**CONSEGNA**:
Per favore, presenta come tabella Markdown con le colonne Numero e Riga dei dati le righe comprese tra quella che contiene "Collapse the Resolve" e quella che contiene "Viewport: 1372px width, 872px", estremi inclusi, tralasciando le righe vuote.

Alcuni dati:
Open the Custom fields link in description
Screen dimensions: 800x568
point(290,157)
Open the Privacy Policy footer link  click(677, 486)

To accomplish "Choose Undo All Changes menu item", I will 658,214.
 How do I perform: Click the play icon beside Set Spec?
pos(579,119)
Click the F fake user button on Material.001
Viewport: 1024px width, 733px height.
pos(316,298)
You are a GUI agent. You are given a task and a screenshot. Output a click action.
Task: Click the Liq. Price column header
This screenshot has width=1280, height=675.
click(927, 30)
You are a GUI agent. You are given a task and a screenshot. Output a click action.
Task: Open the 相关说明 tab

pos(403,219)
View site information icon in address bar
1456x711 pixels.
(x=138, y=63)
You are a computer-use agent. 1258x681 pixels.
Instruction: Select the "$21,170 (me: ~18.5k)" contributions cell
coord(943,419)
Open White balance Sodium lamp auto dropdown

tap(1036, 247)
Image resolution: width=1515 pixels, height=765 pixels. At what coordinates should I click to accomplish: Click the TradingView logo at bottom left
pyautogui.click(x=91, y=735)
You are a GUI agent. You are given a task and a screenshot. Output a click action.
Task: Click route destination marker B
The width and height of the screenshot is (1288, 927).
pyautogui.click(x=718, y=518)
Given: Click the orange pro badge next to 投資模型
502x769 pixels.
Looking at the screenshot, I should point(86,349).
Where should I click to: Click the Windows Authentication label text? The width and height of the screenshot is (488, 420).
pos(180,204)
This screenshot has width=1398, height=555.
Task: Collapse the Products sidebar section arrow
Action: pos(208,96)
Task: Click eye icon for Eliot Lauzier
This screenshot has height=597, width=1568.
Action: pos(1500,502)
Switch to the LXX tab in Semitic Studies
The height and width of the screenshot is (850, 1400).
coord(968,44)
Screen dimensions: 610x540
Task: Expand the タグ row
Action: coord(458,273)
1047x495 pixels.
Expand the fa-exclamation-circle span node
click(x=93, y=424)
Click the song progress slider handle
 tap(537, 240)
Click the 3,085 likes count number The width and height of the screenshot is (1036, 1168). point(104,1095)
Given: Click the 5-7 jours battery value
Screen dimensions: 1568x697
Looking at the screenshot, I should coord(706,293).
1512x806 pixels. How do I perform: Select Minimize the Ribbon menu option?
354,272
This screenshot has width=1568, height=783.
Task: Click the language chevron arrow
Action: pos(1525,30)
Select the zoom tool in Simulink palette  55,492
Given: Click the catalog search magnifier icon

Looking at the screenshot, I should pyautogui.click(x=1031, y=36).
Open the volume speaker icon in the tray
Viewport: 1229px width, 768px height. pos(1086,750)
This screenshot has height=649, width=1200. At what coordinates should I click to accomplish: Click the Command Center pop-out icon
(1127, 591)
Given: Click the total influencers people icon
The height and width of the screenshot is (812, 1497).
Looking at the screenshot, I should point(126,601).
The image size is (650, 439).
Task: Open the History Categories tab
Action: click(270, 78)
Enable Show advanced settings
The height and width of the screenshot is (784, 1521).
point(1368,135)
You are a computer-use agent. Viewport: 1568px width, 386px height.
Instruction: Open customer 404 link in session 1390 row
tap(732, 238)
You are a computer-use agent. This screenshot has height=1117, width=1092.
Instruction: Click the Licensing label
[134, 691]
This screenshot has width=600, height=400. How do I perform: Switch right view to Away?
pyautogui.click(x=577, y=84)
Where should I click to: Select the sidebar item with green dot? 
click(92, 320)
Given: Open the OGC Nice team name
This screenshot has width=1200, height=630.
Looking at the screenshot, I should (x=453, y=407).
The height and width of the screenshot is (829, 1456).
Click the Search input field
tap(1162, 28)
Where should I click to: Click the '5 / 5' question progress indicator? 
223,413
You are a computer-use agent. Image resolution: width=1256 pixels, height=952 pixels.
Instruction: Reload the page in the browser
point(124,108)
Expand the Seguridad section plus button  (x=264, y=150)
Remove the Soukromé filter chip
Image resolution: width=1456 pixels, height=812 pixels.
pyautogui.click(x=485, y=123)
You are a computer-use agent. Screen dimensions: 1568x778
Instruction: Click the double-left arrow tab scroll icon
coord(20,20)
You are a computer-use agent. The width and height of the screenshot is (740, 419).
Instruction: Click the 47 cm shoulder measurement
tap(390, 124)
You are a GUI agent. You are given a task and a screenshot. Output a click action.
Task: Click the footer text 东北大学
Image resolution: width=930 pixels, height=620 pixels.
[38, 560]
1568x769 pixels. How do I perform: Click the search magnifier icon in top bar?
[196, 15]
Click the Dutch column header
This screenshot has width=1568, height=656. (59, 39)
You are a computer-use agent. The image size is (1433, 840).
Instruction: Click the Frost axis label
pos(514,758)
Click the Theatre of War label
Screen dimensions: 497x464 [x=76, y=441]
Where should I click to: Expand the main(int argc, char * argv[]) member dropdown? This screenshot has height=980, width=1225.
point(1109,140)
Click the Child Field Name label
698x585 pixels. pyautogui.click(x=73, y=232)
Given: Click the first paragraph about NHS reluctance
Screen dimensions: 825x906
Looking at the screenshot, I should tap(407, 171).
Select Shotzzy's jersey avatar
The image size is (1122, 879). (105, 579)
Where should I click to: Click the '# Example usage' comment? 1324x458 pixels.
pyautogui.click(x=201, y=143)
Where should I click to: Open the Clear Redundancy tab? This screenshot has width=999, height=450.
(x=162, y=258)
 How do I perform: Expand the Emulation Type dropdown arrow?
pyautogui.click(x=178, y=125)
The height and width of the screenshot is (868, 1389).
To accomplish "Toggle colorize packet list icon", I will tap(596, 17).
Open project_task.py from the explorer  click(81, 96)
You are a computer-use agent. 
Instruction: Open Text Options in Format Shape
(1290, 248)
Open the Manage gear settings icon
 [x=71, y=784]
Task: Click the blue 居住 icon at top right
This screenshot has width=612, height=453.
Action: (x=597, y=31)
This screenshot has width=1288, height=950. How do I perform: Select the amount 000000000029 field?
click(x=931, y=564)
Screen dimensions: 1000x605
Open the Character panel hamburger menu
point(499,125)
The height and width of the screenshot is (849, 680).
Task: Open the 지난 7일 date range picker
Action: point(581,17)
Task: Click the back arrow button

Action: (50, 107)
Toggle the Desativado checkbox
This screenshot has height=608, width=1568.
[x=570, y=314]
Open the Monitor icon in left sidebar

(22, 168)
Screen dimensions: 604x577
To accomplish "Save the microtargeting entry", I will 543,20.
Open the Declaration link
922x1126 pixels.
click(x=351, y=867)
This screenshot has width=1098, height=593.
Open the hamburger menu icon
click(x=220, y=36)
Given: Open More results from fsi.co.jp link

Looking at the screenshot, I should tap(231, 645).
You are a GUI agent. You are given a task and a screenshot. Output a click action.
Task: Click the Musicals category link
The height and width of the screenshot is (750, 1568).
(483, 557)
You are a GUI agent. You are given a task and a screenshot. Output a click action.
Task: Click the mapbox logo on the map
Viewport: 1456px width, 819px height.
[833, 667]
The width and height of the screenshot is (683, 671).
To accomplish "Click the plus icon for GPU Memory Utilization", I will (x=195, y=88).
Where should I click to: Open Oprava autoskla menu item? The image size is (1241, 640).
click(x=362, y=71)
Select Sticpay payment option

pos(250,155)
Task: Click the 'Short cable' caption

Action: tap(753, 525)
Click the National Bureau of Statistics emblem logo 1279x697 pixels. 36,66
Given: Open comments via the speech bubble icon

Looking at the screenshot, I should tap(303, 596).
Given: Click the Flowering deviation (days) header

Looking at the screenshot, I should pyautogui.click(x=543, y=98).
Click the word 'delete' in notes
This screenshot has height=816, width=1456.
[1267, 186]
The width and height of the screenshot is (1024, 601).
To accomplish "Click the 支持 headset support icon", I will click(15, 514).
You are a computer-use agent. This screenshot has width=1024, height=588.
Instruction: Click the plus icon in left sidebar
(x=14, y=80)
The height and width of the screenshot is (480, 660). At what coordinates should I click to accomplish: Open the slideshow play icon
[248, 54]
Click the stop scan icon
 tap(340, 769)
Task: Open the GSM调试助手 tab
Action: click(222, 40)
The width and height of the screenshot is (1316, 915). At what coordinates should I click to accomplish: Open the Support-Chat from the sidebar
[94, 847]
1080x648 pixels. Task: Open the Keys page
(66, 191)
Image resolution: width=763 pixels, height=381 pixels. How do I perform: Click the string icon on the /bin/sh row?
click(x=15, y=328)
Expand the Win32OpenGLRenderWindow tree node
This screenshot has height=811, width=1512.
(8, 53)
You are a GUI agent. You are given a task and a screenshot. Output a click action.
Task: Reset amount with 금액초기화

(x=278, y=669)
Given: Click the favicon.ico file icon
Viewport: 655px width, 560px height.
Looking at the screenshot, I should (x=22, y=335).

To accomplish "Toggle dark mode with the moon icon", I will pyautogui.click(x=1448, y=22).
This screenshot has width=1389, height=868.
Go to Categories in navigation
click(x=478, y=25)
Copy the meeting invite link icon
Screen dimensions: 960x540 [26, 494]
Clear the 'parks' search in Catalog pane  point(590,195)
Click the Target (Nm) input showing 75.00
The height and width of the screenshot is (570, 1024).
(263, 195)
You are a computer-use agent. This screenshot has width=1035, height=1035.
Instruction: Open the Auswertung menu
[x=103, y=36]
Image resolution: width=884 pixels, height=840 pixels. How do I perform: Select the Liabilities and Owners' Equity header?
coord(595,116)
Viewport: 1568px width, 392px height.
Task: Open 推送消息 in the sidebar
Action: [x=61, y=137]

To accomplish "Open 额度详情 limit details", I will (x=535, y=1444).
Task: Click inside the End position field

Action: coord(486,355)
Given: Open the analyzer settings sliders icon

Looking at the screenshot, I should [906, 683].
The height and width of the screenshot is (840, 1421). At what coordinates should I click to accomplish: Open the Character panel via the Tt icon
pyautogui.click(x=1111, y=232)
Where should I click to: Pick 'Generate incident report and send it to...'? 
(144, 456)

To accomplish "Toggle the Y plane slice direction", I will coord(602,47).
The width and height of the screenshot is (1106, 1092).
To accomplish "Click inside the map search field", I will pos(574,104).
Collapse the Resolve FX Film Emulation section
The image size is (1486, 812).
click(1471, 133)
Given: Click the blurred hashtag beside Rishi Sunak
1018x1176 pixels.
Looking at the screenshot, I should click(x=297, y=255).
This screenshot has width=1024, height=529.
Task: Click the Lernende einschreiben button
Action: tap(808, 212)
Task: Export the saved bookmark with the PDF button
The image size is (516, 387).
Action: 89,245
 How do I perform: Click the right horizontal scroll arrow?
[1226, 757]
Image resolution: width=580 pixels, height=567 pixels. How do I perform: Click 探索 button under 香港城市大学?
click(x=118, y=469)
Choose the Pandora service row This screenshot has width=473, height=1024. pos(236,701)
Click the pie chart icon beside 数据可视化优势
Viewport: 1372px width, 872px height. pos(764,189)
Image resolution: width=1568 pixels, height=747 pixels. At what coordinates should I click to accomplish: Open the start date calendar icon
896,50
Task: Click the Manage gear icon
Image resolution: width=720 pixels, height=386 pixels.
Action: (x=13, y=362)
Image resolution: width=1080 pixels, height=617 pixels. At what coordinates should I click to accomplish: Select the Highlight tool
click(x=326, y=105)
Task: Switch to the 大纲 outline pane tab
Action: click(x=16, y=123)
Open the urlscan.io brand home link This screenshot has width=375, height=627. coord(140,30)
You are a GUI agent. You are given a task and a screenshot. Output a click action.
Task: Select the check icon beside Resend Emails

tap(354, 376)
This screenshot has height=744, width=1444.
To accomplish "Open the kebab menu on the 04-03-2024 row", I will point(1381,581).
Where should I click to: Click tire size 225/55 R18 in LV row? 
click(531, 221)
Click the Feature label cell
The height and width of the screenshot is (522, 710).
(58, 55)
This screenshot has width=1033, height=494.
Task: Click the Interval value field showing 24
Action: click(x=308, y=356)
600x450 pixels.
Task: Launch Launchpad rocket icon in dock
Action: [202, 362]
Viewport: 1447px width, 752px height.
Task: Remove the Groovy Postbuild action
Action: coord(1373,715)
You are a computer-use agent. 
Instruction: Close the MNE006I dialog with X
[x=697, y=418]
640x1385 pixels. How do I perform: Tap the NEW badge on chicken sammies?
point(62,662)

**RISULTATO**:
| Numero | Riga dei dati |
|---|---|
| 1 | Collapse the Resolve FX Film Emulation section |
| 2 | The image size is (1486, 812). |
| 3 | click(1471, 133) |
| 4 | Given: Click the blurred hashtag beside Rishi Sunak |
| 5 | 1018x1176 pixels. |
| 6 | Looking at the screenshot, I should click(x=297, y=255). |
| 7 | This screenshot has width=1024, height=529. |
| 8 | Task: Click the Lernende einschreiben button |
| 9 | Action: tap(808, 212) |
| 10 | Task: Export the saved bookmark with the PDF button |
| 11 | The image size is (516, 387). |
| 12 | Action: 89,245 |
| 13 |  How do I perform: Click the right horizontal scroll arrow? |
| 14 | [1226, 757] |
| 15 | Image resolution: width=580 pixels, height=567 pixels. How do I perform: Click 探索 button under 香港城市大学? |
| 16 | click(x=118, y=469) |
| 17 | Choose the Pandora service row This screenshot has width=473, height=1024. pos(236,701) |
| 18 | Click the pie chart icon beside 数据可视化优势 |
| 19 | Viewport: 1372px width, 872px height. pos(764,189) |